A possible solution for the problem is to pick the collision variables, import then to another script (built in C, that probably have a better number precision than Java) and the script send back the results to you (numerically, what EXACTLY is going to happen to the object). Not sure if JME can use this resource, just and idea …

@franciscobudaszewskizanatta said:
A possible solution for the problem is to pick the collision variables, import then to another script (built in C, that probably have a better number precision than Java) and the script send back the results to you (numerically, what EXACTLY is going to happen to the object). Not sure if JME can use this resource, just and idea ...

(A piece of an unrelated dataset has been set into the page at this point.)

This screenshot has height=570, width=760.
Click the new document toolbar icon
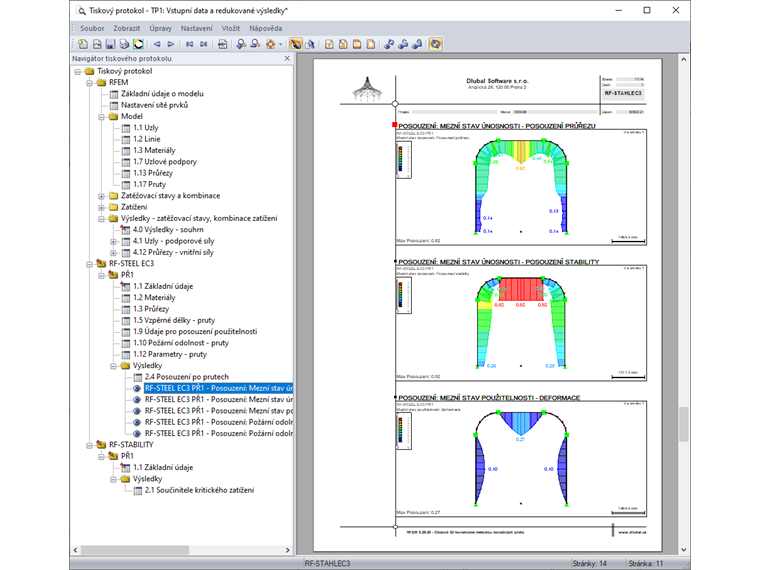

:? Why detour over C? It doesn't have "better number precision", the precision depends on the data type in both languages.

Well why not simply use the jme bullet stuff? It even supports with gimpact triangle vs triangle. Also it is faster than aything you will come up with in several years.

You can also try to adapt your problem to the resources that are offered. Just saying.

@normen said:
:? Why detour over C? It doesn't have "better number precision", the precision depends on the data type in both languages.


The only difference is the presence of unsigned integers...not that they ever really have much practical significance...and entirely useless when dealing with floating point values...
@zarch said:
The only difference is the presence of unsigned integers...not that they ever really have much practical significance...and entirely useless when dealing with floating point values...

Heh, okay but I don't really think of unsigned integers first when I hear "better number precision" ;)

I don’t think it’s what he was thinking of either.



There are some really weird misconceptions about Java floating around.

@zarch said:
There are some really weird misconceptions about Java floating around.

Yeh :/
@normen said:
Heh, okay but I don't really think of unsigned integers first when I hear "better number precision" ;)


No, It's the exact same precision but just a different range. You can simulate unsigned int just by adding everything to the median.

re: precision, in fact, built into Java is much higher precision than anything you get by default with C. BigDecimal and BigInteger can handle any precision. And even Java longs are 64 bit and ints are 32 bit... which is better than C which longs are generally 32 bit and int size used to vary with architecture. C/C++ actually specifies no specific sizes, just minimum guidelines. I shed a small tear of happiness when I no longer had to write things like sizeof(int).

Well inc you can force precision on datatypes when using a good compiler, like force the use of cairo integer 128bit

1 Like

He’ll use 12 bytes long double, gonna find collisions at the molecule level. This is an important thread!!



I am actually working on a similar thing (but very passively). It’s a system to divide the world up into non-rectangular, non-overlapping sections by connecting points, then check which zone a coordinate (or object or w/e) is in. The idea is to add “collisions” by assigning each zone an integer value (0 means not accessible, 1 means movement is slow, 2 means it’s less slow etc.). It could be used to make solid walls and stuff without using physics I guess.



Generally it will be used to assign stuff to zones, you could say, but without having to use strictly rectangular ones. The zone numbers could determine what ambient sounds to play as well, etc. doesn’t have to be movement related.



I think I’m gonna rasterize the zones to make search algorithms more efficient tho, so it is probably not useful for your kind of fine grain stuff.